ABOUT THIS EXERCISE>
Print back every record below, exactly as it stands.

RECORDS SHOWN>
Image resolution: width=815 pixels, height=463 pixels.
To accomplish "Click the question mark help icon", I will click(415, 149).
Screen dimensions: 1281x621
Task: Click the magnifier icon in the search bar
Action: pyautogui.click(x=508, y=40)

SOLUTION TO THE PROBLEM>
Image resolution: width=815 pixels, height=463 pixels.
To accomplish "Click the question mark help icon", I will click(415, 149).
Screen dimensions: 1281x621
Task: Click the magnifier icon in the search bar
Action: pyautogui.click(x=508, y=40)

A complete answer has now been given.